Kendati belum disadari secara luas, fakta sejarah menunjukkan bahwa budaya visual Tionghoa di Indonesia telah ada sejak zaman prasejarah dan terus berlangsung hingga masa kontemporer. Dengan demikian eksistensinya telah ada jauh sebelum pengaruh yang datang dari India, Timur Tengah, apalagi Barat. Dalam bentangan masa yang panjang itu, representasi budaya tersebut disertai beragam konsep dan situasi sosial di belakangnya.

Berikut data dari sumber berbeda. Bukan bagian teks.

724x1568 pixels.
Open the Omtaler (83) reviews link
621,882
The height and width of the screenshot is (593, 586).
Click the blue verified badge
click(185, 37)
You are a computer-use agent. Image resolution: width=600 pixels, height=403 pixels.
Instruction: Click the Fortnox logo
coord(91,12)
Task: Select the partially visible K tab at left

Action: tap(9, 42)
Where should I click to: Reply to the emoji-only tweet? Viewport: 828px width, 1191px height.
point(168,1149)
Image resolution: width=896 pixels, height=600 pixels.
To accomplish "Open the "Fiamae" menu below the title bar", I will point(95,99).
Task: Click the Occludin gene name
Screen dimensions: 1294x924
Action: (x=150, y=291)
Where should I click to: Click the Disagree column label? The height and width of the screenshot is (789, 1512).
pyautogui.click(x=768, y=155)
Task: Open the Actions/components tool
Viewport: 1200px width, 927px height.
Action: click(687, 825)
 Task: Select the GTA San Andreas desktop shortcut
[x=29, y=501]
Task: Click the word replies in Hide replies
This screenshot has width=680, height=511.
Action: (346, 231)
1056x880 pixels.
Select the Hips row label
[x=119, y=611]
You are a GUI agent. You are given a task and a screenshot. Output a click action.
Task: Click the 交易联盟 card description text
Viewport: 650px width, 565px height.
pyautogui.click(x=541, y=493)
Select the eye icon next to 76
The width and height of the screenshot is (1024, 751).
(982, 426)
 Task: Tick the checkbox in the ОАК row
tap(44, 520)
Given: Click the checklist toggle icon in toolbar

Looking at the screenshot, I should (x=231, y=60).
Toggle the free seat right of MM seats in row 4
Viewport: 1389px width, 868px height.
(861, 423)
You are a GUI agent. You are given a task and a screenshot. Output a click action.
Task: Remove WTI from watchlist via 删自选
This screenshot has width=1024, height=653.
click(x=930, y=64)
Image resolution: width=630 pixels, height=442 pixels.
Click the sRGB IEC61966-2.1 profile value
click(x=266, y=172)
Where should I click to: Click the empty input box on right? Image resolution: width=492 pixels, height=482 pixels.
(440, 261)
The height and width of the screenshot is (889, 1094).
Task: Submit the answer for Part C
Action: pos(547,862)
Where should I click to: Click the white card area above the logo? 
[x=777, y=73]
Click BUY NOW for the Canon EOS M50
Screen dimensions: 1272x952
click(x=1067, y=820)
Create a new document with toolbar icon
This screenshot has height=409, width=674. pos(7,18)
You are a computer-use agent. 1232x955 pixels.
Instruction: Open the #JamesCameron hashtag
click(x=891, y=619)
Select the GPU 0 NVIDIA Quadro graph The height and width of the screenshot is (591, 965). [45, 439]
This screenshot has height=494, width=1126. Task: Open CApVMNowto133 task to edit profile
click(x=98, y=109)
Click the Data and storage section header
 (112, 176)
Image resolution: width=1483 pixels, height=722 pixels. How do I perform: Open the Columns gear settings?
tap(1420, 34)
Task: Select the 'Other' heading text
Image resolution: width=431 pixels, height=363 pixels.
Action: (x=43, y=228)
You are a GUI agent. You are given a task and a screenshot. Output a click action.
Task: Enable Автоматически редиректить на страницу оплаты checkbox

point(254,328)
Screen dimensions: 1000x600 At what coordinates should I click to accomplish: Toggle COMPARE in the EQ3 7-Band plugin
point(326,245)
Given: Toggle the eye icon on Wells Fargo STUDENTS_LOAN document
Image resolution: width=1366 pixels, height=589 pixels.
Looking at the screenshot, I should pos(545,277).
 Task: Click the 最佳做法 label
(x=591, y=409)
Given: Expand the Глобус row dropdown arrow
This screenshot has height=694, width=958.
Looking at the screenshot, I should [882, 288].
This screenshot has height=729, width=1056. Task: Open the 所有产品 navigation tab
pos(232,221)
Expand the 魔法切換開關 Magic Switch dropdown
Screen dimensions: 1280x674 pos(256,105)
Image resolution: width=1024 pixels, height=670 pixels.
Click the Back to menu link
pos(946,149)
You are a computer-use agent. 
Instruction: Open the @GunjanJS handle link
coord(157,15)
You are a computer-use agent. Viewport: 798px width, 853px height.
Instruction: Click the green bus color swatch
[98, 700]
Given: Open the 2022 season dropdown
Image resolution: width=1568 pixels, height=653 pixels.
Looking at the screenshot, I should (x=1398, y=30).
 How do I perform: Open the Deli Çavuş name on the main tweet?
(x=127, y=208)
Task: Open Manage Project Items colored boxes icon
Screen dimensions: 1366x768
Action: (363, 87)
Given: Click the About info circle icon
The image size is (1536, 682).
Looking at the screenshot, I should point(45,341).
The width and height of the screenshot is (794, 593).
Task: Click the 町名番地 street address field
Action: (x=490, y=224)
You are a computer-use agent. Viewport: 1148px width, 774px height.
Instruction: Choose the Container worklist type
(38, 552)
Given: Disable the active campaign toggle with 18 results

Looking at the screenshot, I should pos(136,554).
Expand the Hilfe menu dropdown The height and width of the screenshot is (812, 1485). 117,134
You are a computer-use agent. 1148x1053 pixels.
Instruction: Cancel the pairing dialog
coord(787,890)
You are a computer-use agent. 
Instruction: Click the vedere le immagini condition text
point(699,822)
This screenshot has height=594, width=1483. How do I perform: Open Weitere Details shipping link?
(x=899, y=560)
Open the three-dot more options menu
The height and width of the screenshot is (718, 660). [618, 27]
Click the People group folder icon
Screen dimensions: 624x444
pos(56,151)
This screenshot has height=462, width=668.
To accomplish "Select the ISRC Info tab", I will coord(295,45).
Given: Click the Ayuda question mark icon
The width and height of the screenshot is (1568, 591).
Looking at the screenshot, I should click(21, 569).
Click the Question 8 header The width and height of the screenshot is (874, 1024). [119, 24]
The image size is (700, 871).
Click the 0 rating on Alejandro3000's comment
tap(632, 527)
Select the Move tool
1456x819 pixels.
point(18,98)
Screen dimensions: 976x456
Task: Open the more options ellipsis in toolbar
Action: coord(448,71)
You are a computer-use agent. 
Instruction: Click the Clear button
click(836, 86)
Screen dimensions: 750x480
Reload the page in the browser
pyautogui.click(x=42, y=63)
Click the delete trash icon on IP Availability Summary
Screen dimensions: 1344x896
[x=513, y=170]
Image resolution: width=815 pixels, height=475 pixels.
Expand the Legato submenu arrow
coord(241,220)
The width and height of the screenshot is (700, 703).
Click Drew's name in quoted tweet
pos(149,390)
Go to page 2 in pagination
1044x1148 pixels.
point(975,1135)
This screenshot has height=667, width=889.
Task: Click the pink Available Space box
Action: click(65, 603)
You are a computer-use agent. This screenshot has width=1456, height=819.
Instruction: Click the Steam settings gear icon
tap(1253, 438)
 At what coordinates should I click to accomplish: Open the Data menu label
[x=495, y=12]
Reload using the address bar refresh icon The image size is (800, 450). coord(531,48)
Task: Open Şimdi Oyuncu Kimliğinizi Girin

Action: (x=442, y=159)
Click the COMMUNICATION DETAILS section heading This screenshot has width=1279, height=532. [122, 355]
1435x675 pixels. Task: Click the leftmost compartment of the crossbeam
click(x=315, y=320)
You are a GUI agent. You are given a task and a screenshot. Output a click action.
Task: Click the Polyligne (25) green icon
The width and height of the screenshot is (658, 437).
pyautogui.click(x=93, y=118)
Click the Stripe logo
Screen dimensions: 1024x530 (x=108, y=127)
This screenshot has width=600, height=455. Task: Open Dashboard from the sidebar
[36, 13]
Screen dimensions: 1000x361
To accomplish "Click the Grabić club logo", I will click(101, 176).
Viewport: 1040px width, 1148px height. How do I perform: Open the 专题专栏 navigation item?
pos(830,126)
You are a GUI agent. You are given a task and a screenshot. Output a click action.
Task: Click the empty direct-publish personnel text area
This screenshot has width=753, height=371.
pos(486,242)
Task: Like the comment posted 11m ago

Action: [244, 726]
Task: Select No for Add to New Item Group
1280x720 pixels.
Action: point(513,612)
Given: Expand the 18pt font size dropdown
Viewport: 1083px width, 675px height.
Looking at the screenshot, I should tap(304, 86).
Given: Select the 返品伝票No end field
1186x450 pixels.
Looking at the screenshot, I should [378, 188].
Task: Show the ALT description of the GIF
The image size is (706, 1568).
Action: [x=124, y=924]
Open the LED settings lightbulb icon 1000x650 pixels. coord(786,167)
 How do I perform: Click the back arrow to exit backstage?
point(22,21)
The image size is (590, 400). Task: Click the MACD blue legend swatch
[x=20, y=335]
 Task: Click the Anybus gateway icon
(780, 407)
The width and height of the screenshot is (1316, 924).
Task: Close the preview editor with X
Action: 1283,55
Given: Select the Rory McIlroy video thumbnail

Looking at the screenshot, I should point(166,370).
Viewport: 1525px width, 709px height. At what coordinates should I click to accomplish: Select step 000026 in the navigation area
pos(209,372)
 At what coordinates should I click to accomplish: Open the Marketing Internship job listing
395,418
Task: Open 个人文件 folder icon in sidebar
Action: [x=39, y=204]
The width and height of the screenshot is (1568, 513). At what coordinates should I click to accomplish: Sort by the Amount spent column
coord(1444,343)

Kebudayaan visual Tionghoa meliputi ranah yang sangat luas. Dalam terminologi estetika modern, jenisnya dapat dikategorikan sebagai seni murni, kriya, desain, maupun arsitektur. Seni murni termasuk lukisan maupun patung; kriya meliputi ketrampilan pembuatan keramik hingga tekstil; desain mengkover rancangan produk sehari-hari dari iklan sampai peniti; dan arsitektur mencakup rumah tinggal hingga tempat peribadatan.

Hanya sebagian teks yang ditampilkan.